◆ Activities
**a.** In the court report, what was Cheang Vuthy's age?
**b.** Repeat everything in the court report from "Deputy court prosecutor" down to "140 construction permits.", but swap "bribery" for "extortion".

━━━ Supplied text ━━━

Phnom Penh Municipal Court on Friday tried three former land management officials accused of extorting more than $384,000 from landowners in exchange for granting construction permits between 2016-2019 in Pursat province.
Presiding Judge Ly Sokleng identified the three accused as Liem Bunroeun, 39, former director of Pursat provincial land management department, Cheang Vuthy, 47, his deputy in charge of construction permit issuances, and Te Buntheng, 32, an administration official in charge of the One-Window services.
Judge Sokleng said that Bunroeun was charged with three counts: misappropriation of public funds under the Criminal Code, an abuse of power under the Anti-Corruption Law and money laundering under the laws concerning anti-money laundering and anti-terrorism financing. If convicted, he faces up to seven years in jail.
Vuthy and Buntheng were charged with two counts: misappropriation of public funds and an abuse of power. If convicted, they face five years in jail each.
Judge Sokleng said that the trio was apprehended on July 26 last year by the Anti-Corruption Unit when they demanded $50,000 from a factory owner in exchange for granting a permit to construct his electricity facility in the province.
“When the factory owner bargained to lower the fee, the three men refused to issue a construction permit. They then increased their demand to $100,000 and asked for a deposit of $50,000,” he said, noting that the owner agreed to deposit $5,000 to Bunroeun and promised to pay the remainder the following day.
Judge Sokleng noted that the factory owner later lodged a complaint with ACU officials who then arrested the trio at a restaurant in Pursat province last year when they intended to collect a further $50,000.
He said that the ACU seized $50,000 from them and impounded another $79,000 from Bunthoeun’s office.
Judge Sokleng added that on July 31 last year, the investigating judge seized Bunroeun’s four villas in Phnom Penh and Pursat province, worth more than $280,000, and impounded his Lexus 570 and Kia Picanto cars, with a combined value of around $93,000.
Deputy court prosecutor Mr Chhay Hong said that since Bunroeun became the director of Pursat land management department in 2016, he allegedly amassed more than $384,000 through bribery; with the majority of the money coming from 140 construction permits.

━━━ Data section ━━━

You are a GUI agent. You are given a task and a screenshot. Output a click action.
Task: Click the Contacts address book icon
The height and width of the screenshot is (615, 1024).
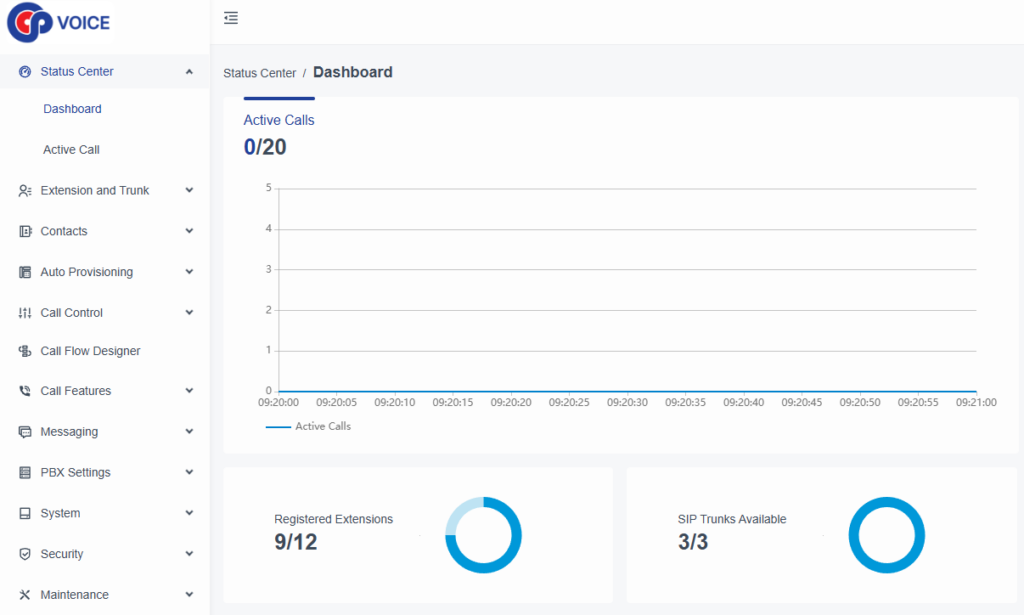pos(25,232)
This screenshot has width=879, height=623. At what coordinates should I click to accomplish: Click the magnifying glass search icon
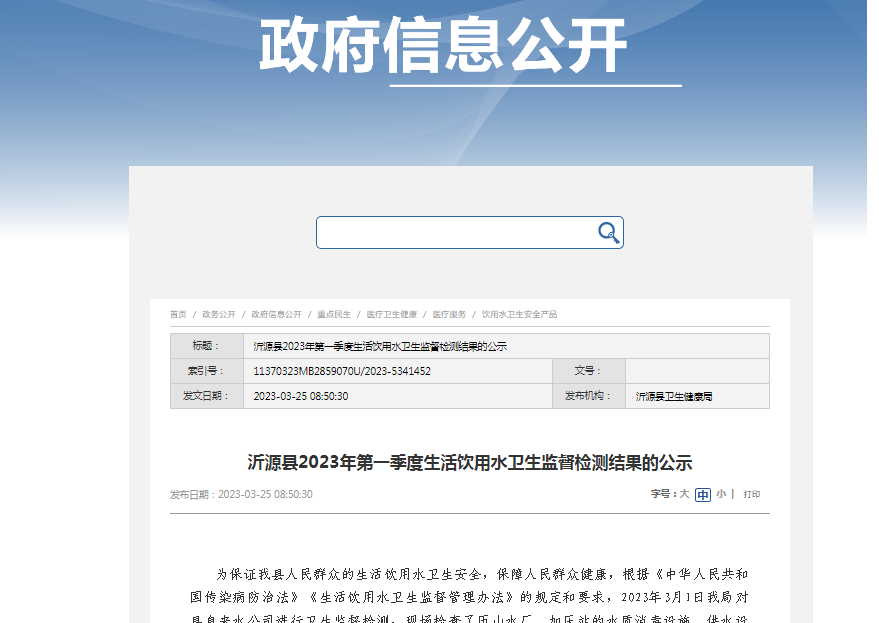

━━━

◆ Outputs for the tasks
**a.** 47

**b.**
Deputy court prosecutor Mr Chhay Hong said that since Bunroeun became the director of Pursat land management department in 2016, he allegedly amassed more than $384,000 through extortion; with the majority of the money coming from 140 construction permits.